Estoy convencida de que ese es el reclamo para que aparezcan los sueños, para
que cobren fuerza. Y de que solo cuando creemos en ese derecho a “sentir la
vida” plenamente, podemos defender la libertad de otros para decidir.
Si a mí nadie me niega esa oportunidad, ¿quién soy yo para
negársela a otras personas? Como profesional que apoyo en mi trabajo a personas
con discapacidad intelectual, no puedo dudar a la hora de “acompañarles”, sin
ningún tipo de reservas, en su camino hacia una vida digna y elegida de manera
responsable. Creo que es deber de todos, y lo creo porque no hay ninguna razón
que justifique lo contrario.
Me resulta simpática la aproximación entre soñar y dormir y
me parece irónico que tras la expresión “soñar despierto” se esconda una sutil
manera de “castigar” la imaginación desbordada. ¿No es fundamental que en el
proceso de averiguar cuáles son nuestros sueños y deseos seamos absolutamente
creativos? ¿no es el proceso de concretarlos en metas, el mayor de los
ejercicios conscientes?
Me entristece, desde lo que siento en este momento, que en
el colegio casi ninguno de mis profesores pusiera en valor la importancia de
“creer en uno mismo” para ser dueño de su propio camino –incluso cuando lo que
te toca vivir te lo pone difícil–. Igual no era lo que tocaba entonces, pero
ahora ¿cuánto de nuestro trabajo va dirigido a dotar de competencias a las
personas para que sean capaces de dirigir su vida según su proyecto vital?

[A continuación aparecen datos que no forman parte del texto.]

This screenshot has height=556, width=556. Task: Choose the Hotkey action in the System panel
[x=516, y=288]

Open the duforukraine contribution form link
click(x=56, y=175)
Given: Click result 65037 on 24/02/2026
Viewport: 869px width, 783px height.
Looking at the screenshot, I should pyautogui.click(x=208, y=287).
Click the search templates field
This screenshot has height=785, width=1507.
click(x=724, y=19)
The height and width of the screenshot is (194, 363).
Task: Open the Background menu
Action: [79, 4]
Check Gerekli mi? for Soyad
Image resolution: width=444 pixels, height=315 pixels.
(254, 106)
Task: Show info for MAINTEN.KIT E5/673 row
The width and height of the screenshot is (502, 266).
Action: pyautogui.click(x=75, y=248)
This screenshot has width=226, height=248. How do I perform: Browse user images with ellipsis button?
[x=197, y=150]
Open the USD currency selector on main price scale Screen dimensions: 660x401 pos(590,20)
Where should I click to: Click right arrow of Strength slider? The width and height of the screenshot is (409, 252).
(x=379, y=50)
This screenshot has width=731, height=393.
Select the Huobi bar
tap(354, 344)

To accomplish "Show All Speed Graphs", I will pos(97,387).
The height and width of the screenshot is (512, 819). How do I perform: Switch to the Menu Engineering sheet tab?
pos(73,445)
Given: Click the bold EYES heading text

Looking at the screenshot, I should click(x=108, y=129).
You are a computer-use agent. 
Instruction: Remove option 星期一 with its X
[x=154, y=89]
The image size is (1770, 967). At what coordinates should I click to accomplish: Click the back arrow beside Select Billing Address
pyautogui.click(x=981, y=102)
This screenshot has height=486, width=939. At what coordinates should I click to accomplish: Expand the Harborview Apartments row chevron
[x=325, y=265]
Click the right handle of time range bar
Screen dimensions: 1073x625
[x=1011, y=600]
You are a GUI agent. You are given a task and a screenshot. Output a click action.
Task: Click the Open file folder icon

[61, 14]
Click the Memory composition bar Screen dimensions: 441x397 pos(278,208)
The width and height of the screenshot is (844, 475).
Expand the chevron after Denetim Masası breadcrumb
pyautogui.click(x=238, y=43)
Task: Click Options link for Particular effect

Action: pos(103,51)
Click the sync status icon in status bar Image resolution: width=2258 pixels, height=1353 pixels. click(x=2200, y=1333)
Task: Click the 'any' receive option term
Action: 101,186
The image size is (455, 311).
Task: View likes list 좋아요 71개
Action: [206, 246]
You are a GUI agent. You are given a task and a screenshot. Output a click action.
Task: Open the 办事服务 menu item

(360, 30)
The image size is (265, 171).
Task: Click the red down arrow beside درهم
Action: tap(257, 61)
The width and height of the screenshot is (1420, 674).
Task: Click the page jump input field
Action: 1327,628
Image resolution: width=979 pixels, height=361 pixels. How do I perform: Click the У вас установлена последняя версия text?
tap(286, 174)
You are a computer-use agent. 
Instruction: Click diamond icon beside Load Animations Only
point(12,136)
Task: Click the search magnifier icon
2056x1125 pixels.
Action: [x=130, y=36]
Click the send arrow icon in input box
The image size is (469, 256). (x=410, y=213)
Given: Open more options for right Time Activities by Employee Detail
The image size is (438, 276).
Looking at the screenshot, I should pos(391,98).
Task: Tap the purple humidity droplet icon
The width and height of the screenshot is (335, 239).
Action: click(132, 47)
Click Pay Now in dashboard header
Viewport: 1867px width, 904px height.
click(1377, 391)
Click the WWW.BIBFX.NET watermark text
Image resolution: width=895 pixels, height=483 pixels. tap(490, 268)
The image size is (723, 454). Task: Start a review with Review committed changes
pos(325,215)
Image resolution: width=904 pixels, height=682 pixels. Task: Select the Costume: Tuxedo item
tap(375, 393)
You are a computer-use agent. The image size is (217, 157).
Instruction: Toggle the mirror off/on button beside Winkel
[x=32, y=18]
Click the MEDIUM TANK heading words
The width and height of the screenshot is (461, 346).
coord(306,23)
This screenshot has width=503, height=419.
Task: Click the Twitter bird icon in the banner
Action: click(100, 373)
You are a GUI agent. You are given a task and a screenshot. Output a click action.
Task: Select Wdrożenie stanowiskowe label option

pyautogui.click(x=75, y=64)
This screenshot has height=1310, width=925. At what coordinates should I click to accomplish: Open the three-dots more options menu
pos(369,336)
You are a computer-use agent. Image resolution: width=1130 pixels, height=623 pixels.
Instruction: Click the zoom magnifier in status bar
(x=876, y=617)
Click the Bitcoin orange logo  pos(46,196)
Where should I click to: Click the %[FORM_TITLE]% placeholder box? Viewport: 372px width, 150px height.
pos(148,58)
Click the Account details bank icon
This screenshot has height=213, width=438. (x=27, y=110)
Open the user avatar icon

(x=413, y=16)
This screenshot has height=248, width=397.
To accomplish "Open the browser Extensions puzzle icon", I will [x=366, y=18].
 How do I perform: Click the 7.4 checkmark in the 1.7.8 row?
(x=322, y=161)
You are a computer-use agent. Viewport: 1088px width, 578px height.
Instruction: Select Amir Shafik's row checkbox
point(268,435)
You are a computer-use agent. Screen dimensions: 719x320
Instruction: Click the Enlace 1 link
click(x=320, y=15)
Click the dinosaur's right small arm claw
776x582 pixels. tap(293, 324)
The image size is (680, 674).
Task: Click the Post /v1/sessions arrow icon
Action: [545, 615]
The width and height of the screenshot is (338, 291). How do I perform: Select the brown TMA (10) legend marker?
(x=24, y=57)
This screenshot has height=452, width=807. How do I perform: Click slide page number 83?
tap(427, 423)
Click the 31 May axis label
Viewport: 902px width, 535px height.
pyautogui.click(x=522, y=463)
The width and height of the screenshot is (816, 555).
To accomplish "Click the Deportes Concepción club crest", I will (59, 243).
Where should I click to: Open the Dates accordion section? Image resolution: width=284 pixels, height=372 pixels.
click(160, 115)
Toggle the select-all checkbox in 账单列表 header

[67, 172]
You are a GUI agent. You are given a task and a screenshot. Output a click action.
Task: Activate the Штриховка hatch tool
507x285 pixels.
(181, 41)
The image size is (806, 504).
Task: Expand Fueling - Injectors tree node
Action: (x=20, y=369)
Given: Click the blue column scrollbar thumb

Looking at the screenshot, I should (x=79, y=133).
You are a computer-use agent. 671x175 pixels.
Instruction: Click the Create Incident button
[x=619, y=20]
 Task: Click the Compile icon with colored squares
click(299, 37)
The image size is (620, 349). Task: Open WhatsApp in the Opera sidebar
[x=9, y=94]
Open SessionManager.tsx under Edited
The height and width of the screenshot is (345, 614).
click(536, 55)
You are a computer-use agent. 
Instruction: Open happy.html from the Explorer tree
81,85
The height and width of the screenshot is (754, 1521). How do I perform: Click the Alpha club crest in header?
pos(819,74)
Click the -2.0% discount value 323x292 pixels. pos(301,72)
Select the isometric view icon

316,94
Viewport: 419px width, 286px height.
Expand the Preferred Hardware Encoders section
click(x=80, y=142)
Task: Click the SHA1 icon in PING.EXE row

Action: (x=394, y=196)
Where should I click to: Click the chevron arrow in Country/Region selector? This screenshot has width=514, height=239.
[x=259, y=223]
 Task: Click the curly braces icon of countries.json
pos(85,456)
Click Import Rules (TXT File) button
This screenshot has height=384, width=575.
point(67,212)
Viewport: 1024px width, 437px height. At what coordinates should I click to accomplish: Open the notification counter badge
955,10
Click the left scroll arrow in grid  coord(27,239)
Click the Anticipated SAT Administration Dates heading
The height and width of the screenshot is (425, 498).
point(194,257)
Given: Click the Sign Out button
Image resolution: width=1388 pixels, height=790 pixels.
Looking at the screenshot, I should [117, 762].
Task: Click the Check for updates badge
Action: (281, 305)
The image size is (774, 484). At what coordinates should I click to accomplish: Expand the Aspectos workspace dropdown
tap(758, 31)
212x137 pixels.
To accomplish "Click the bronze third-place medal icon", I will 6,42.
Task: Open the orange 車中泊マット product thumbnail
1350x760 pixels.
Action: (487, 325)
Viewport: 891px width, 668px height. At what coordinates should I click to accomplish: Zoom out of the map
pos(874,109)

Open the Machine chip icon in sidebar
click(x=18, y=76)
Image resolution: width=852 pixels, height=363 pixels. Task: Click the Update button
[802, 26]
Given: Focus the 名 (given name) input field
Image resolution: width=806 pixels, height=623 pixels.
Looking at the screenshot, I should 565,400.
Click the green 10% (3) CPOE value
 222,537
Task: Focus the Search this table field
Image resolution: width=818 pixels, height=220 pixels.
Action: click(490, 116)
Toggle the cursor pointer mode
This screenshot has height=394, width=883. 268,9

¿Cuánto de nuestro poder profesional estamos dispuestos a ceder para trabajar
en base a metodologías de empoderamiento colectivo?
Más allá de explorar la idea –bellísima, por cierto–, de
convertirnos en gestores de nuestra propia vida, ¿valoramos realmente el poder
de los sueños personales?
Sé que cada vez somos más los que defendemos que otra forma
de relación con las personas a las que apoyamos es posible; los que pensamos
nuestra vida y la de los demás desde resultados de felicidad; los que apostamos
por cambiar las dinámicas de poder, y disfrutar de ello; y los que creemos que,
aunque parezca una paradoja, son precisamente los sueños, los que dotan de
realismo a cada vida, al orientar nuestras metas y acciones para generar
resultados de bienestar y satisfacción vital.
Apostemos por indagar qué es lo que motiva cada sueño,
incluso el que parece inalcanzable porque, tal vez, lo único que hace que un
sueño “imposible” no se concrete en una meta alcanzable, es juzgarlo antes de
tiempo sin haberle permitido expresarse. Y, por encima de todo, confiemos en
que vivir con un sentido identificado es lo que nos permite disfrutar el
trayecto, amoldarnos a las circunstancias, y exprimir al máximo el presente.
Decía Calderón de la Barca: “la vida es sueño y los sueños,
sueños son”. Y yo les pregunto, ¿es que acaso estos no son la propia vida?